In certain embodiments, the peptide decreases expression of the cytochrome P450 enzyme cholesterol 7α-hydroxylase (CYP7A1), which catalyzes the first rate-limiting step of hydroxylation of cholesterol to synthesize bile acids. In some embodiments, the reduction in bile acid synthesis by the peptide is demonstrated by a reduction in levels of serum 7-alpha-hydroxy-4-cholesten-3-one (C4, a downstream product of CYP7A1 action).
In certain embodiments, the second C-terminal region sequence comprises at least one amino acid substitution to the EIRPD (amino acids 2-6 of SEQ ID NO:190) sequence. In some embodiments, the at least one amino acid substitution is to the IRP sequence of the EIRPD (amino acids 2-6 of SEQ ID NO:190) sequence. In some embodiments, the at least one amino acid substitution is to the RP sequence of the EIRPD sequence (amino acids 2-6 of SEQ ID NO:190). In some embodiments, the at least one amino acid substitution is R to L substitution.
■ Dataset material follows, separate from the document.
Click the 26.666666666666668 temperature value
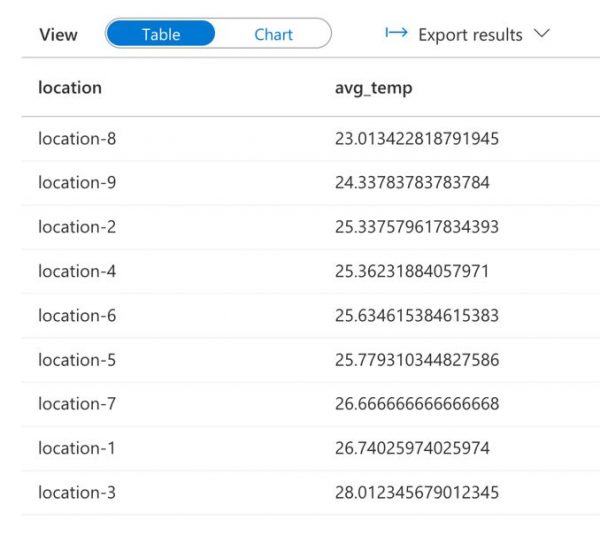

In other embodiments, the at least one amino acid substitution is P to E substitution. In yet other embodiments, the at least one amino acid substitution is RP to LE substitution.
In some embodiments, the second C-terminal region sequence comprises from 2 to 5 amino acid substitutions, deletions or insertions. In other embodiments, the peptide is less than about 250 amino acids in length.
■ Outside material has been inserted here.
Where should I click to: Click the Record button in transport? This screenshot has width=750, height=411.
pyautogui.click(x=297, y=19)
In one embodiment, the treatment peptide has an amino acid sequence comprising or consisting of MRDSSPLVHYGWGDPIRLRHLYTSGPHGLSSCFLRIRADGVVDCARGQSAHSLLEIKAVALR TVAIKGVHSVRYLCMGADGKMQGLLQYSEEDCAFEEEIRPDGYNVYRSEKHRLPVSLSSAK QRQLYKNRGFLPLSHFLPMLPMVPEEPEDLRGHLESDMFSSPLETDSMDPFGLVTGLEAVRS PSFEK (SEQ ID NO:70). In certain embodiments, the treatment peptide has an amino acid sequence comprising SEQ ID NO:70. In other embodiments, the treatment peptide has an amino acid sequence consisting of SEQ ID NO:70. In some embodiments, the treatment peptide is fused with an immunoglobulin Fc region.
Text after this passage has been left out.